Which one rides the best? I have a really good guess, but I'll see what you say.

brewster


----------



## Duke249 (Apr 4, 2002)

Well, not including the C40, which is amazing, I'll say that the 2nd Bottecchia is my favorite. The geometry is on the verge of twitchy on the front end, yet it holds a line very well. Its a very race-oriented geometry. If I were to ever have a custom bicycle built, it would have either this geometry or that of my Moser Leader AX. The SLX/SPX tubeset is an absolute magic carpet ride. Its hard to describe, but it feels like the bicycle is always wanting to go faster - to push to the next gear and hammer. Its a "fast" bike. The first Bottecchia is very similar, but just doesn't "glide" like #2. 

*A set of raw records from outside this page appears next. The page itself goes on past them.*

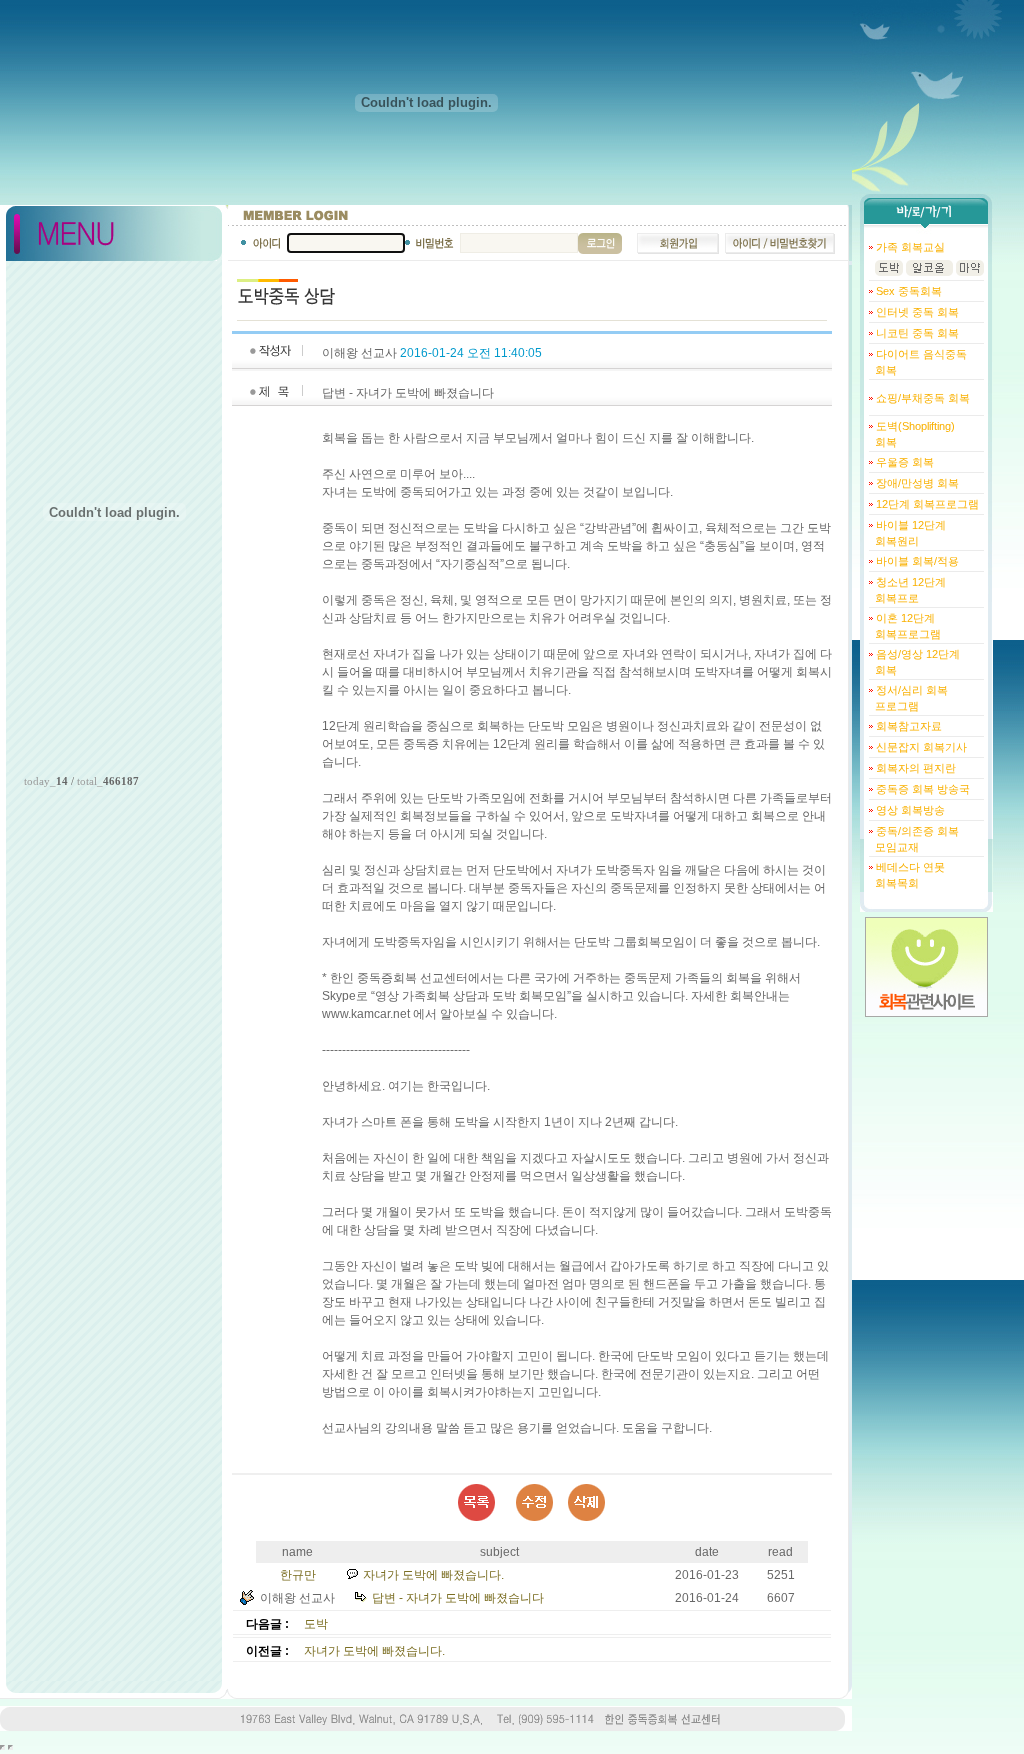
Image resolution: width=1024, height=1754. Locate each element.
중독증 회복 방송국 (921, 789)
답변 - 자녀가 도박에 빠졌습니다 (458, 1598)
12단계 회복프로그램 (926, 504)
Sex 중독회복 (907, 291)
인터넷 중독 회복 (916, 312)
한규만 (298, 1575)
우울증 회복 (903, 462)
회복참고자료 (907, 726)
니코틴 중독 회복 (916, 333)
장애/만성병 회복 (916, 483)
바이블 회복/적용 (916, 561)
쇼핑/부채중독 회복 (921, 398)
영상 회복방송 (909, 810)
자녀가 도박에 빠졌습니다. (433, 1575)
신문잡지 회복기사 (920, 747)
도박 (316, 1624)
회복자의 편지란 (914, 768)
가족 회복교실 (909, 247)
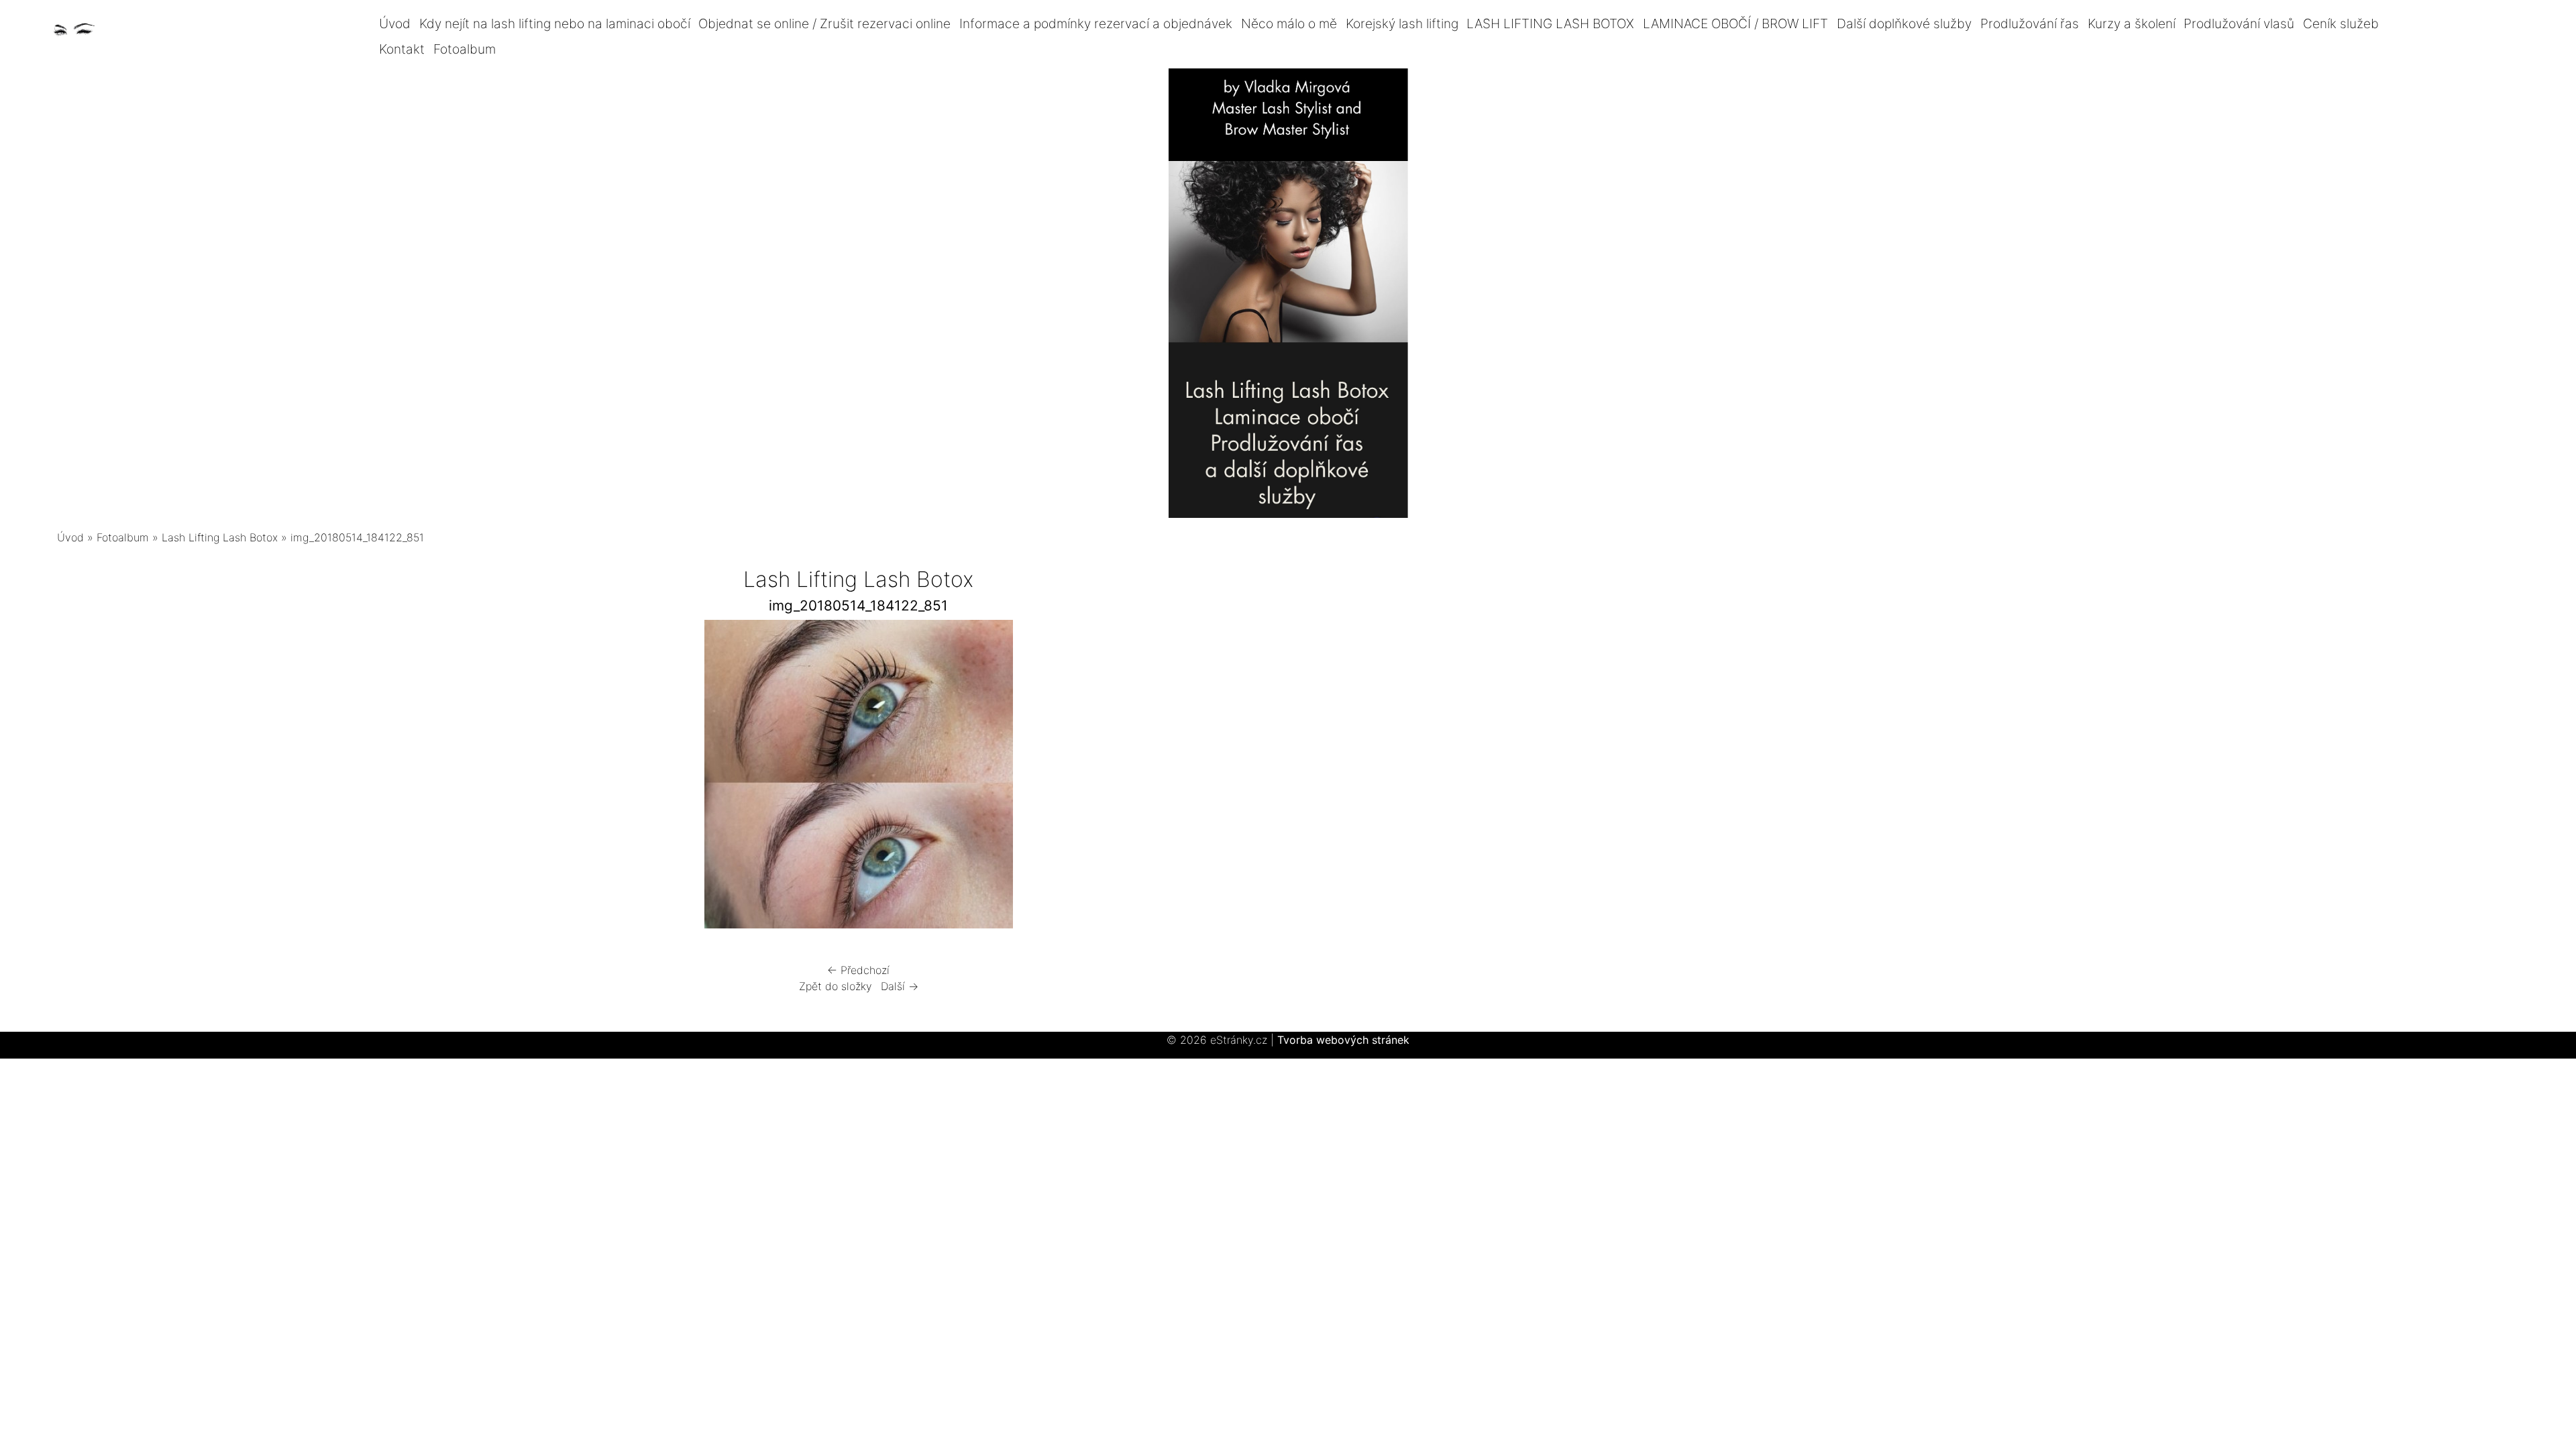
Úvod (395, 23)
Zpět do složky (835, 986)
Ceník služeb (2341, 23)
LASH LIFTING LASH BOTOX (1550, 23)
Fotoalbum (464, 49)
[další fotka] (1219, 777)
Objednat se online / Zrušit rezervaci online (824, 23)
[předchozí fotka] (498, 777)
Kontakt (402, 49)
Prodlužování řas (2029, 23)
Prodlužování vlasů (2239, 23)
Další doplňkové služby (1904, 23)
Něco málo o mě (1289, 23)
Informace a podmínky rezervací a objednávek (1095, 23)
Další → (899, 986)
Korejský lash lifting (1402, 23)
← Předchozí (858, 970)
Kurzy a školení (2132, 23)
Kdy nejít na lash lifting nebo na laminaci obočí (554, 23)
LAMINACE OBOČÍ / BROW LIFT (1735, 23)
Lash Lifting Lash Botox (220, 537)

On the other hand, the Tommasini is a "slow" bike. Most likely due to the geometry which feels much more laid back on the front end. It still feels like a steel frame, but doesn't have the zing of the SLX/SPX tubeset. 

I can't really comment on the Profil CX too much. It has a very steep front end, but beyond that I haven't spent enough time on it to really tell. Its my "museum piece". 

JAR162, my guess is that its some sort of batch identification. 150th frame for the US market for a particular year/model/size.


----------